There's a structural wrinkle worth knowing: 'depth' isn't only a metaphor here, it can be architectural. Work on small models shows deep-and-thin networks compose abstract concepts layer by layer and beat wide-and-shallow ones of equal size Does depth matter more than width for tiny language models?. And tasks like argument-scheme classification reveal a representational *capacity threshold* — smaller models plateau no matter the prompting, suggesting some concepts simply can't be represented richly below a certain size Can large language models classify argument schemes reliably?. The quiet payoff: measuring the depth of political representation isn't one method but a triangulation — count the features, probe how hard they are to move, and check whether the internal pathway matches the surface answer, because a fluent output can sit on top of a hollow one.
Sources 6 notes
SAE analysis shows models vary dramatically in political feature count (up to 7.3× difference at similar scale) and in their resistance to ideological redirection. Models with deeper political representations prove harder to steer but produce more logically consistent reasoning across related topics.
Language models generate outputs that match the trajectory implied by each prompt, rather than maintaining stable stances across interactions.

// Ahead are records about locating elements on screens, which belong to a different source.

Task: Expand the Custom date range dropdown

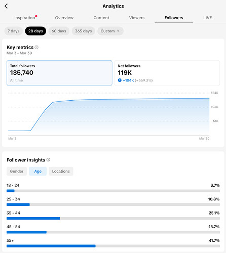Action: pos(110,31)
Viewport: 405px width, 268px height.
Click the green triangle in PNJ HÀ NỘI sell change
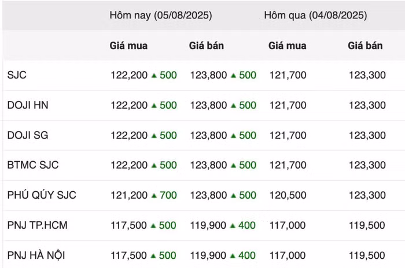[233, 256]
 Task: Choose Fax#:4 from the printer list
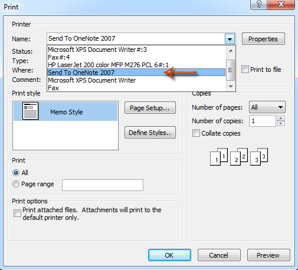[x=59, y=57]
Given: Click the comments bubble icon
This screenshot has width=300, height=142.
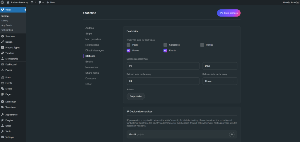Looking at the screenshot, I should point(40,2).
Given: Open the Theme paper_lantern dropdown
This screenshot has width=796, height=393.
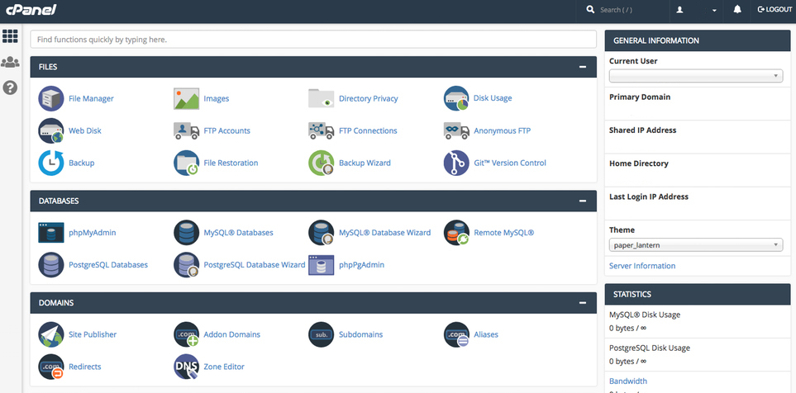Looking at the screenshot, I should (x=695, y=245).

This shape-holding is distinct from position-holding: the model produces argument-like text shaped by user framing, not from any underlying commitment being defended.
Mechanistic interpretability analysis reveals that low-resource cultures like Ethiopia and Algeria are structurally represented through high-resource cultural proxies in internal model states, not just output. This architectural bias persists even when models can produce correct surface-level answers.
Supreme Court overruling benchmark (236 pairs) reveals era sensitivity: models perform worse on historical cases than modern ones. Root cause is training corpus over-representation of recent cases, creating shallower representations of older precedent.
MobileLLM shows deep-and-thin architectures yield 2.7–4.3% accuracy gains over balanced designs at 125M–350M scale by composing abstract concepts through layers rather than spreading parameters across width.
Zero-shot prompting fails uniformly across models. Few-shot with scheme descriptions helps, but only larger models exceed F1 0.55, with Claude reaching 0.65. Smaller models plateau around 0.53, suggesting a representational capacity threshold.